En 2018, cet alsacien se faisait connaître de la planète colombophile par son double succès sur St Vincent International. Il devançait le pigeon des Frères Caro, vainqueur national en Belgique.

Situé dans le Bas-Rhin, dans la région du Grand Est, Retschwiller se trouve dans la région historique et culturelle d'Alsace. La commune fait partie du parc naturel régional des Vosges du Nord. Pas vraiment dans la ligne de St-Vincent, les pigeons ont réalisé ce jour-là un véritable exploit. Contre la masse et le vent, ils ont probablement emprunté une autre ligne où ils auront trouvé un vent plus favorable.

Un colombophile dans les Vosges

Daniel est âgé de 55 ans. Il est en charge de la logistique d’une société de transport. Colombophile depuis ses 12 ans, initié par son papa, il montre une préférence pour les concours de vitesse et de demi-fond. Il s’oriente alors petit à petit vers les concours fédéraux. Il obtient à plusieurs reprises le titre de champion fédéral. Cependant, il avoue avoir été depuis toujours fasciné par les pigeons de longues distances, la plus belle discipline du sport colombophile, dit-il. C’est pourquoi il s’oriente tout naturellement vers les concours internationaux au cours des années 90. Il débute avec les mêmes pigeons que ceux qui brillaient sur les fédéraux. Mais il comprend vite que pour affronter ces distances, il lui faudra des pigeons avec des caractéristiques spécifiques : un caractère fort et une volonté de rentrer à la maison infaillible. Les colombophiles de sa région doivent faire face à un sérieux handicap: les Vosges, un massif de moyennes montagnes qui sépare la Lorraine de l’Alsace. Les pigeons doivent traverser ces paysages s’ils veulent regagner leur pigeonnier. Quand ils arrivent devant ces montagnes, les pigeons ont déjà parcouru des centaines de kilomètres et un dernier effort leur est demandé. Seul un pigeon de grand fond sera capable de produire ce dernier effort. Dominique va donc se mettre en quête de ce type de pigeon chez des colombophiles qui connaissent à peu près les mêmes conditions géographiques. Il eut ainsi l’occasion d’acquérir des Chris Vandervelden, Ko Van Dommelen, Joseph Schmitz, Freialdenhoffen, Tony Hubrechts et Jelle Jellema. Ces courants sanguins furent croisés sur des sujets issus du pigeon de base du pigeonnier, le FR00-412911.

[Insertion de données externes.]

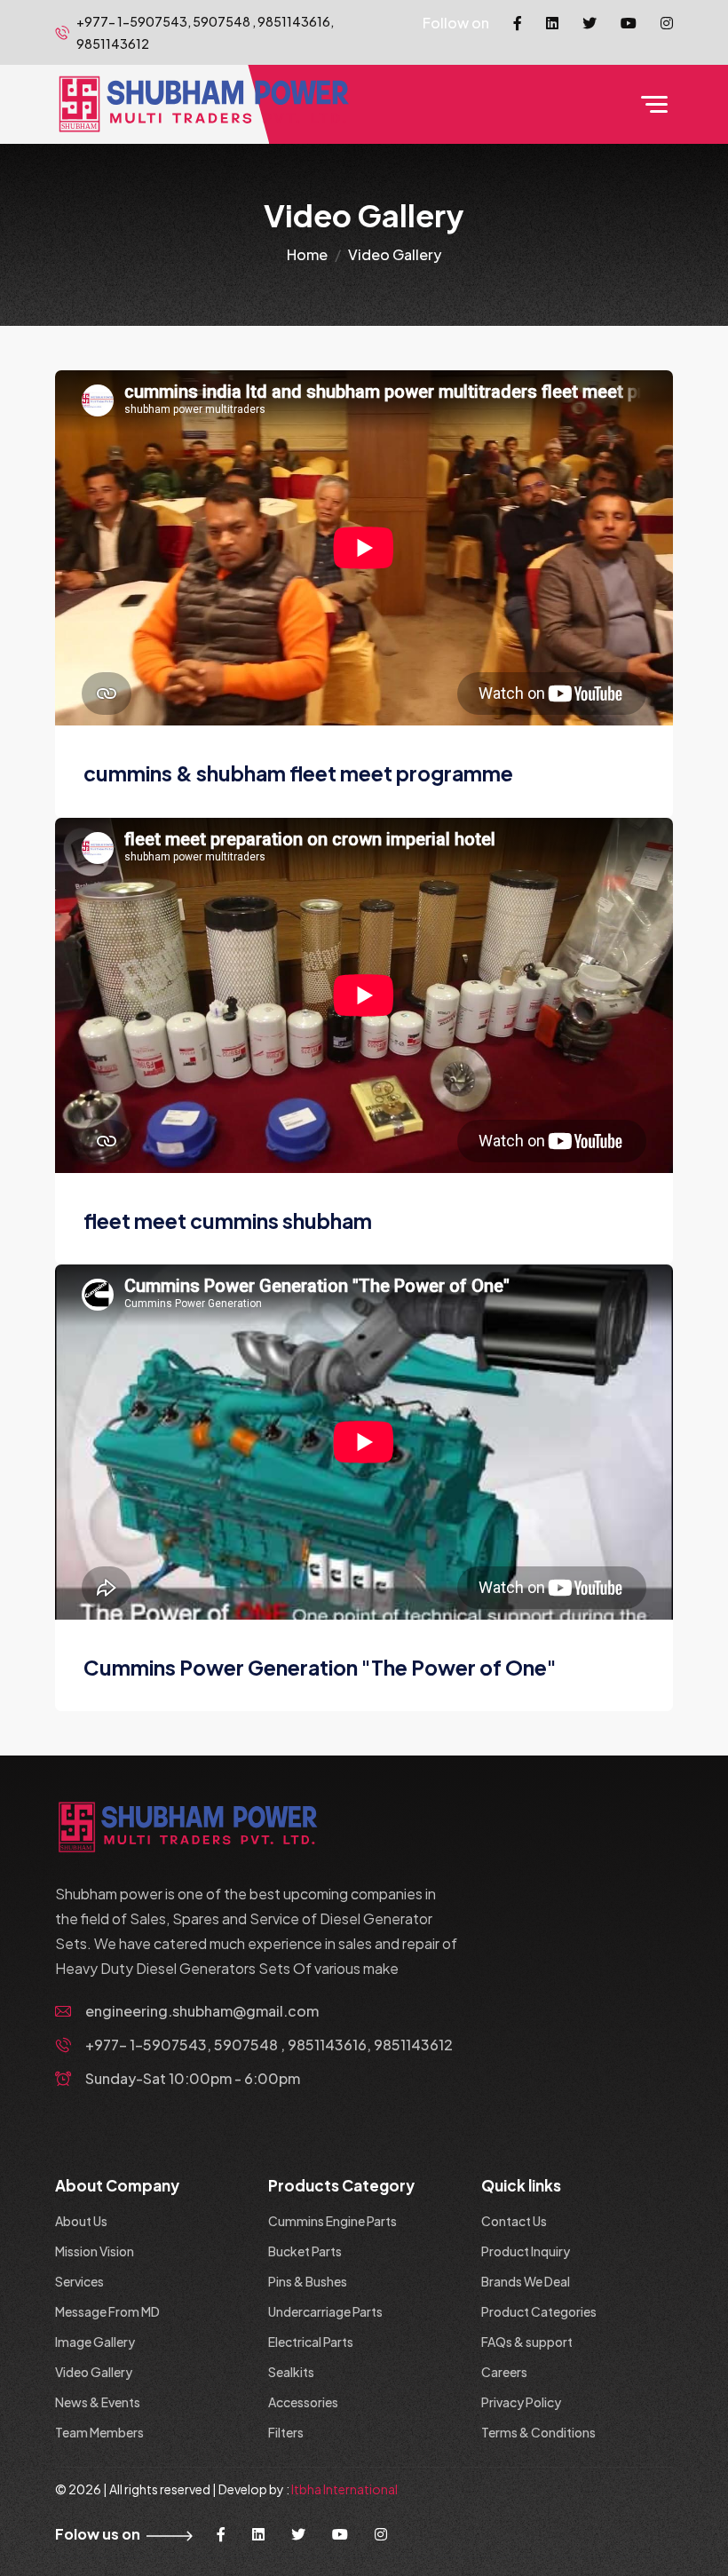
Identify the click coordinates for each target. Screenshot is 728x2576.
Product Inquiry (525, 2251)
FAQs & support (527, 2342)
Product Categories (539, 2311)
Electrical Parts (310, 2342)
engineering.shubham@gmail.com (202, 2010)
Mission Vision (94, 2251)
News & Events (97, 2402)
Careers (504, 2372)
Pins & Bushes (307, 2281)
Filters (286, 2432)
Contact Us (514, 2221)
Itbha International (344, 2489)
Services (79, 2281)
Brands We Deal (525, 2281)
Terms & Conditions (538, 2432)
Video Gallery (93, 2372)
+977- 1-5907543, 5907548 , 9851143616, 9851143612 (269, 2044)
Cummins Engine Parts (332, 2221)
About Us (81, 2221)
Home (307, 254)
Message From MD (107, 2311)
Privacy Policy (521, 2402)
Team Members (99, 2432)
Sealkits (291, 2372)
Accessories (303, 2402)
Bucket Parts (305, 2251)
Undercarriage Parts (325, 2311)
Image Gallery (95, 2342)
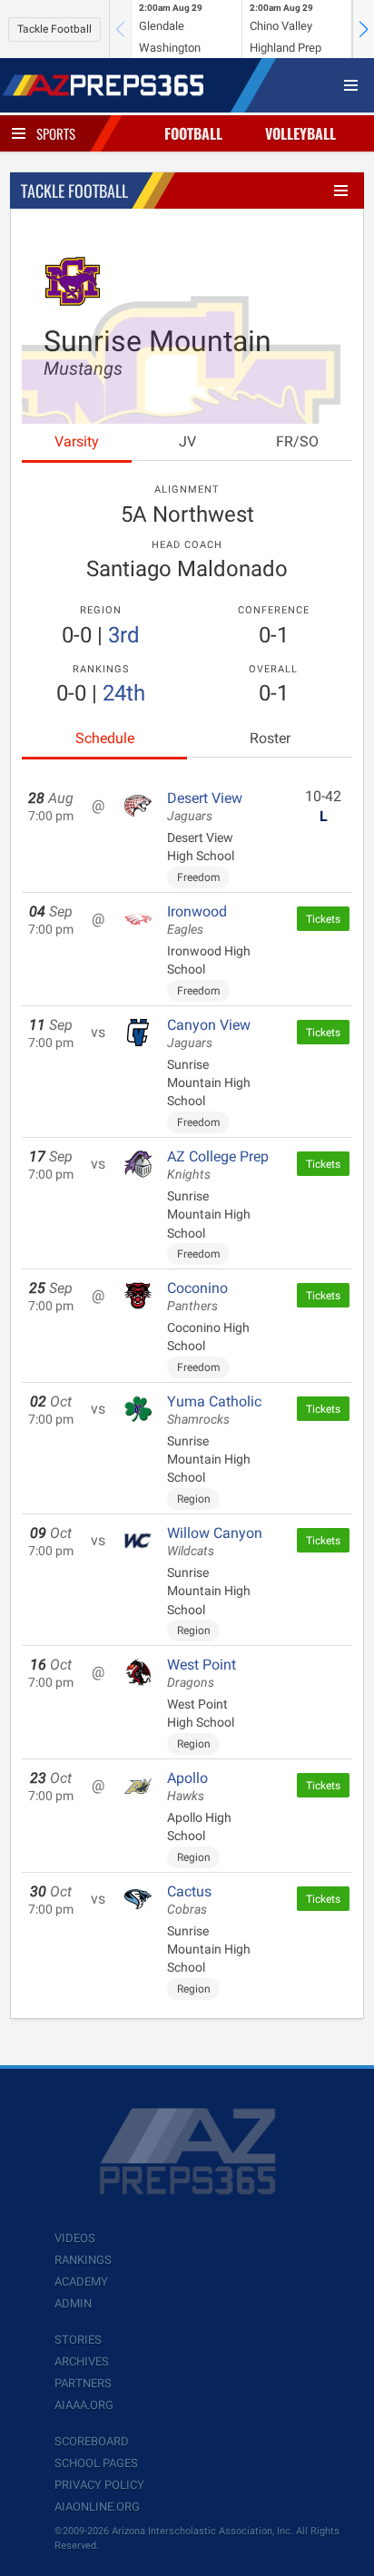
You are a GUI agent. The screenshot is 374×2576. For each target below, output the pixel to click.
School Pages (96, 2463)
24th (124, 693)
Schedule (104, 738)
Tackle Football (54, 29)
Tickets (323, 919)
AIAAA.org (83, 2405)
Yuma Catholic (214, 1410)
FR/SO (297, 441)
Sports (55, 133)
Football (193, 133)
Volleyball (300, 133)
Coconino (197, 1296)
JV (187, 441)
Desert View (204, 806)
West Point (201, 1673)
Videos (74, 2238)
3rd (124, 635)
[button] (363, 29)
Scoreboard (91, 2441)
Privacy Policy (99, 2485)
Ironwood (197, 920)
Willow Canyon (214, 1541)
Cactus (189, 1900)
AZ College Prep (218, 1165)
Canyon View (209, 1033)
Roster (270, 738)
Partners (83, 2383)
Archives (81, 2361)
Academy (81, 2281)
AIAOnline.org (97, 2506)
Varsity (76, 441)
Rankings (83, 2260)
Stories (78, 2339)
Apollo (187, 1786)
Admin (73, 2303)
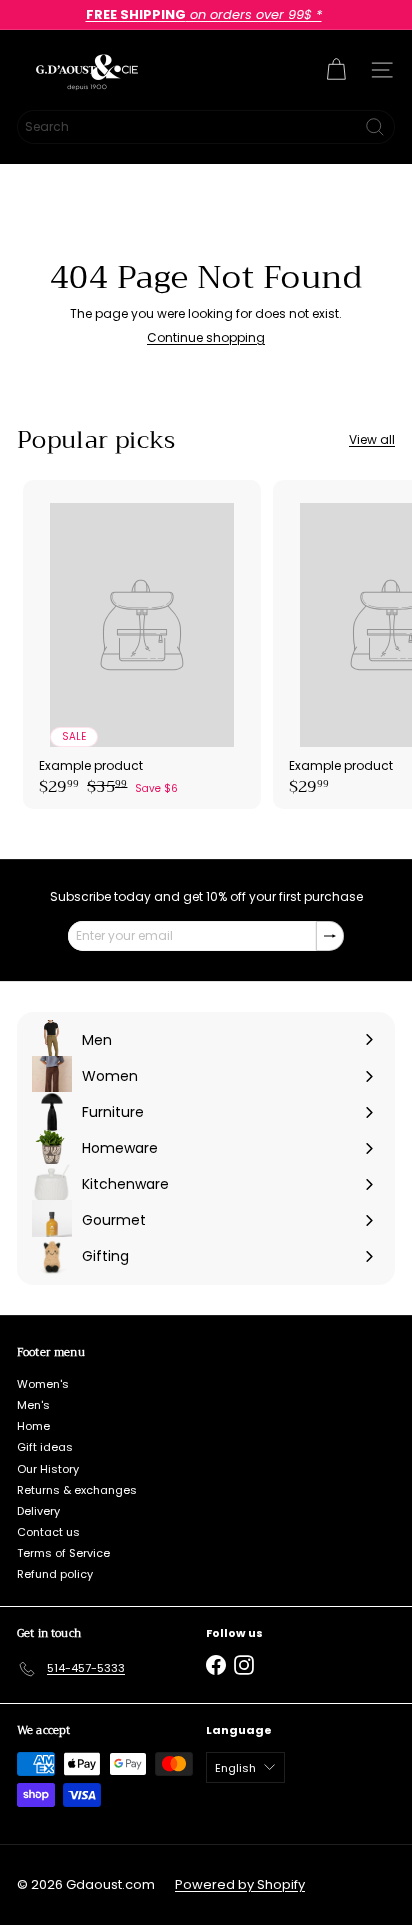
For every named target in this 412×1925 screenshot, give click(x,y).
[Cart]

Ce pigeon fût acheté chez Roger Senicourt, d’origine Batenburg (cliquez ici pour consulter son pedigree). Ce pigeon obtint ses premières références à la reproduction à l’âge de 5 ans. Il est à ce jour père ou grand-père de :

1. National 3076 P. St Vincent ‘18
1. International 9544 P.
1. National 3379 P. St Vincent ‘16
3. International 10643 P.
1. National 2459 P. Narbonne YB ‘15
6. International 8466 P. 
2. National 3076 P. St Vincent ‘18
2. International 9544 P.
2. National 2770 P. Narbonne ‘15
8. International 10732 P.  
8. National 2836 P. St Vincent ‘16
26. International 11538 P.
12. National 3379 P. St Vincent ‘14
74. International 10643 P.
12. National 2459 P. Narbonne YB ‘15
57. International 8466 P.
13. National 3046 P. Barcelone ‘16
85. International 17729 P.
14. National 2545 P. Narbonne ‘16
244. International 10836 P.
20. National 2064 P. Narbonne ‘11
51. International 12605 P.
…

Une méthode simple

La saison commence véritablement à Retschwiller avec le retour des oiseaux migrateurs. Ce n’est qu’à ce moment qu’on peut relâcher plus ou moins correctement sans craindre de courir à la catastrophe. Les pigeons sont accouplés à la mi-février. Les voyageurs n’élèvent pas, principalement par manque de temps. Dominique veut pouvoir entretenir correctement ses pigeonniers. Il ne souhaite donc pas multiplier le temps de nettoyage à cause de nids trop nombreux. Il les laisse simplement couver à blanc jusqu’à ce qu’ils abandonnent le nid. Ils sont alors séparés pour être remis en ménage 15 jours plus tard avant d’être mis vraiment au veuvage en vue des concours.

Daniel ne dispose pas de l’outillage de constatation électronique. Il considère tout ce qui vient avant les internationaux comme de l’entraînement. L’essentiel est que les pigeons rentrent dans les temps en bon état et qu’ils récupèrent rapidement. Les vieux peuvent voler 2 à 3 internationaux par an, en fonction de la dureté de la saison. Les yearlings ne sont pas forcés. Seuls les produits de nouveaux accouplements sont testés sur Narbonne. Les jeunes, quant à eux, sont juste entraînés par ses soins pour éviter les problèmes d’adeno et autres maladies de pigeonneaux.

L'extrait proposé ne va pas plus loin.